Provided data
-- Opening Marker --
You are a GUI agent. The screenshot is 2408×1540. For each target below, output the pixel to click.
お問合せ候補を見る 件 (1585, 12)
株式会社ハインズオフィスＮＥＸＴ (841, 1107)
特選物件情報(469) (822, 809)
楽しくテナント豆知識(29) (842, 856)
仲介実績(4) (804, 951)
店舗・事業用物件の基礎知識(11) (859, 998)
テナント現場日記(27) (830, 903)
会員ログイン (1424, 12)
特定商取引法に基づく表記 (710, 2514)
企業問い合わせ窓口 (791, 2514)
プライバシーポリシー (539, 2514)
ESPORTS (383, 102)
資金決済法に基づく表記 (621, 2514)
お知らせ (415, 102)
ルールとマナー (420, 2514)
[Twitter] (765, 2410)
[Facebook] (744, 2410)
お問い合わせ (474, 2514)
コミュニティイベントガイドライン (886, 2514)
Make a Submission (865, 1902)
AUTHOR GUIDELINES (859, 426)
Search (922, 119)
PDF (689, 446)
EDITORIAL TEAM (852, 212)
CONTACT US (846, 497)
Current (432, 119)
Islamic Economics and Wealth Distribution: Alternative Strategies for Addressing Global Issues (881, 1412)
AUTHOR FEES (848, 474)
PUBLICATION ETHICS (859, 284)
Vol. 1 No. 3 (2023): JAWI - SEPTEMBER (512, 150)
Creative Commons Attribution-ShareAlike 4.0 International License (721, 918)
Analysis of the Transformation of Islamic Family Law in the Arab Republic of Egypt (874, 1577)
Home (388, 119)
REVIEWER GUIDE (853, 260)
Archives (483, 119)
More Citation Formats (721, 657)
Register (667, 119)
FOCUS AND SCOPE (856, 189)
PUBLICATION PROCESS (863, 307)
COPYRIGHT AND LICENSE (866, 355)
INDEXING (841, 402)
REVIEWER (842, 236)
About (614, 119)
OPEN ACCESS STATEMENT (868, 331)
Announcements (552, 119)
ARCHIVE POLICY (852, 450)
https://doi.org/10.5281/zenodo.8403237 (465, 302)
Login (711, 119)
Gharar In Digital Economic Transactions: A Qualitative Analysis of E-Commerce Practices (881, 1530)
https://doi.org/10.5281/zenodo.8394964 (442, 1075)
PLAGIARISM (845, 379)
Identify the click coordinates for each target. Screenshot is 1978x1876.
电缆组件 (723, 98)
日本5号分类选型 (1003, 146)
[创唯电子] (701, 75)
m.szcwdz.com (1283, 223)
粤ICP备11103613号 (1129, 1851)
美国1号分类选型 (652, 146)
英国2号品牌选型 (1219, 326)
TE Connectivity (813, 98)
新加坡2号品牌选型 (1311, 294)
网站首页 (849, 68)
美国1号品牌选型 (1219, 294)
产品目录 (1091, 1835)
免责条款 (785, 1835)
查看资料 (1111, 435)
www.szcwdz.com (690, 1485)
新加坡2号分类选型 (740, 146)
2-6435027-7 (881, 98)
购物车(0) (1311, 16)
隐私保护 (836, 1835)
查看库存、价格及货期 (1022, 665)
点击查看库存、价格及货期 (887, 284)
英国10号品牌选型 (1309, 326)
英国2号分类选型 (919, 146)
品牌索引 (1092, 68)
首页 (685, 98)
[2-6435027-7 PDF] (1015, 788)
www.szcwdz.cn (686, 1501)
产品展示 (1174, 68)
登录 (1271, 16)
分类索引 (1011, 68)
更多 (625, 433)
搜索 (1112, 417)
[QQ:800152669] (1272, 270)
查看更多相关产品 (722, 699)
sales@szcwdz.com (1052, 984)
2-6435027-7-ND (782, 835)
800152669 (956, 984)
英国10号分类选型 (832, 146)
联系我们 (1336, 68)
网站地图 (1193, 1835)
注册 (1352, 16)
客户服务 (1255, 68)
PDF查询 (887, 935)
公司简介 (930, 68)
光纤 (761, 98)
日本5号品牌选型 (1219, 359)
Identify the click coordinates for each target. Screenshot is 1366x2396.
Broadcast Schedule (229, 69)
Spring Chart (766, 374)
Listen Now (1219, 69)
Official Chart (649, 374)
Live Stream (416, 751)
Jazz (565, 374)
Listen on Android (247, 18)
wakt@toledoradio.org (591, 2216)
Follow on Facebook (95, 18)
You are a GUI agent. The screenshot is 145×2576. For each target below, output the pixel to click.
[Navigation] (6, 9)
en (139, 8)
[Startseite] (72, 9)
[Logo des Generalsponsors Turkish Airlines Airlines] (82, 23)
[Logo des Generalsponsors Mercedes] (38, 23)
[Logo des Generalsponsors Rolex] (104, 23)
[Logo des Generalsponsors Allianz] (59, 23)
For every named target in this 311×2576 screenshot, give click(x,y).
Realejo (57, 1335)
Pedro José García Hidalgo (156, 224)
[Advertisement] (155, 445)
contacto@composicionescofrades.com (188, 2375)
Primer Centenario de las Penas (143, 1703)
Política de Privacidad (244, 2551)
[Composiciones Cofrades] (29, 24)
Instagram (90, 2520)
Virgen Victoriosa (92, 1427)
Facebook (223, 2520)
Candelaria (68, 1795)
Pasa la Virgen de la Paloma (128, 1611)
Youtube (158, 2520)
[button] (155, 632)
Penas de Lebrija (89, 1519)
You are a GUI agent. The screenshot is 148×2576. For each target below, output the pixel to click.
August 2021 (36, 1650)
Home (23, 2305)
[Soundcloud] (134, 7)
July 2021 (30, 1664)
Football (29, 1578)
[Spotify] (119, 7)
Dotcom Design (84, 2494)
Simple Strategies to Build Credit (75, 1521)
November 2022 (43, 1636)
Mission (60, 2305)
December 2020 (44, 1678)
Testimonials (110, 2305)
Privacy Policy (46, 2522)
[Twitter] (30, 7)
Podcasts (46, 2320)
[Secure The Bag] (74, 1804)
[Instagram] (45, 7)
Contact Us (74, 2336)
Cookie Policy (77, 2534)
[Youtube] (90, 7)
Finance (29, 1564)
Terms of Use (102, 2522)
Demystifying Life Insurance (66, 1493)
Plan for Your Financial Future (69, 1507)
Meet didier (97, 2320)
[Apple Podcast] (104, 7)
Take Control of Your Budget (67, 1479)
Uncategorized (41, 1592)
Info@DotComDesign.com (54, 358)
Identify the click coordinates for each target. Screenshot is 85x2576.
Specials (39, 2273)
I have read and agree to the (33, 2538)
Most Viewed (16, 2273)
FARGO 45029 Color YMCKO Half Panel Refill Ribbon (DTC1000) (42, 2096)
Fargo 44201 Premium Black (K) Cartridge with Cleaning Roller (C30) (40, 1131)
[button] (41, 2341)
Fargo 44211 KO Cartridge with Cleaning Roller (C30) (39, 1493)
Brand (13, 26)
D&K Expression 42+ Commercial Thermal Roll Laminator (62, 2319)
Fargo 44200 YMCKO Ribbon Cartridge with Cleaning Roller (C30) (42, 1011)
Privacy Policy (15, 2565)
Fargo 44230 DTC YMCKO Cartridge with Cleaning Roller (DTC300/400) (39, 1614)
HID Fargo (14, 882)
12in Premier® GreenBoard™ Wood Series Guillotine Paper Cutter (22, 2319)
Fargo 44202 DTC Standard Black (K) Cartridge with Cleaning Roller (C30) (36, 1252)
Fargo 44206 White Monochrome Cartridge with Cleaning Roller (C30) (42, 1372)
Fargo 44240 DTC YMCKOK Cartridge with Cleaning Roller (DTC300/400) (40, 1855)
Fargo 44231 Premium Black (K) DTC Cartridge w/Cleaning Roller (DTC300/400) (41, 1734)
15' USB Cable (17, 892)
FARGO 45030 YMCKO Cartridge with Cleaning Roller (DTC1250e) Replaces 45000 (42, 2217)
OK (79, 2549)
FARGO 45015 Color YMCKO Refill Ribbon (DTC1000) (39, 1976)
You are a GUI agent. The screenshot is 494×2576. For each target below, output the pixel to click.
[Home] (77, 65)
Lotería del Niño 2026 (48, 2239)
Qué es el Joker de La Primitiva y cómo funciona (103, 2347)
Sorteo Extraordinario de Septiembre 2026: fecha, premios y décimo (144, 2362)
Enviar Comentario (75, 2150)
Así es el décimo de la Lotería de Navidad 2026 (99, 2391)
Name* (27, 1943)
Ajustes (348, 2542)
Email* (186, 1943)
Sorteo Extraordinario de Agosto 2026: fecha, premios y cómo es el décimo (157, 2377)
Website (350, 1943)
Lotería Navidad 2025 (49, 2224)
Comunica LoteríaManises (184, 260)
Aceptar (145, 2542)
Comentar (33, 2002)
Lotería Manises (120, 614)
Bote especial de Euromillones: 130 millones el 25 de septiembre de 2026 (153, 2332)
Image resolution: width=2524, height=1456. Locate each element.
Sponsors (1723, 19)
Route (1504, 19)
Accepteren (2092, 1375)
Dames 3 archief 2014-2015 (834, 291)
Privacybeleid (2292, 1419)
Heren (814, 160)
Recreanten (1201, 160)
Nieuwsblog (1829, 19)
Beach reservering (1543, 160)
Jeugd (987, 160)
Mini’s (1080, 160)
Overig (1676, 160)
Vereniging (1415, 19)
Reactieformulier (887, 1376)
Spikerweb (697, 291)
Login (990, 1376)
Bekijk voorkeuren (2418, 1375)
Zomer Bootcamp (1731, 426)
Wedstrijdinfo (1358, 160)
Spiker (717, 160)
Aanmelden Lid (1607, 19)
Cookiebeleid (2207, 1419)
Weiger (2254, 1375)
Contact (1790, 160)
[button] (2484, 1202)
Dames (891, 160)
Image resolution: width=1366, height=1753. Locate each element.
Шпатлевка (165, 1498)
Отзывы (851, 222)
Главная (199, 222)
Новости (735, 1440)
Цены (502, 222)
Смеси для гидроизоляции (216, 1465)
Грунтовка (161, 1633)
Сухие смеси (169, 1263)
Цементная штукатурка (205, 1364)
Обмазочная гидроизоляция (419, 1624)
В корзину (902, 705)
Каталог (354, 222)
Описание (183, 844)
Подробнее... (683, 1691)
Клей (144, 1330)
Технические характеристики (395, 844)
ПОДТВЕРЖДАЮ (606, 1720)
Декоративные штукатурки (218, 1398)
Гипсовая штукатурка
-- Closing Marker --
What needs to be done
Print exactly the lines above from the one with "Comentar (33, 2002)" to the one with "Spikerweb (697, 291)", including both.

The completed task
Comentar (33, 2002)
Lotería Manises (120, 614)
Bote especial de Euromillones: 130 millones el 25 de septiembre de 2026 (153, 2332)
Image resolution: width=2524, height=1456. Locate each element.
Sponsors (1723, 19)
Route (1504, 19)
Accepteren (2092, 1375)
Dames 3 archief 2014-2015 (834, 291)
Privacybeleid (2292, 1419)
Heren (814, 160)
Recreanten (1201, 160)
Nieuwsblog (1829, 19)
Beach reservering (1543, 160)
Jeugd (987, 160)
Mini’s (1080, 160)
Overig (1676, 160)
Vereniging (1415, 19)
Reactieformulier (887, 1376)
Spikerweb (697, 291)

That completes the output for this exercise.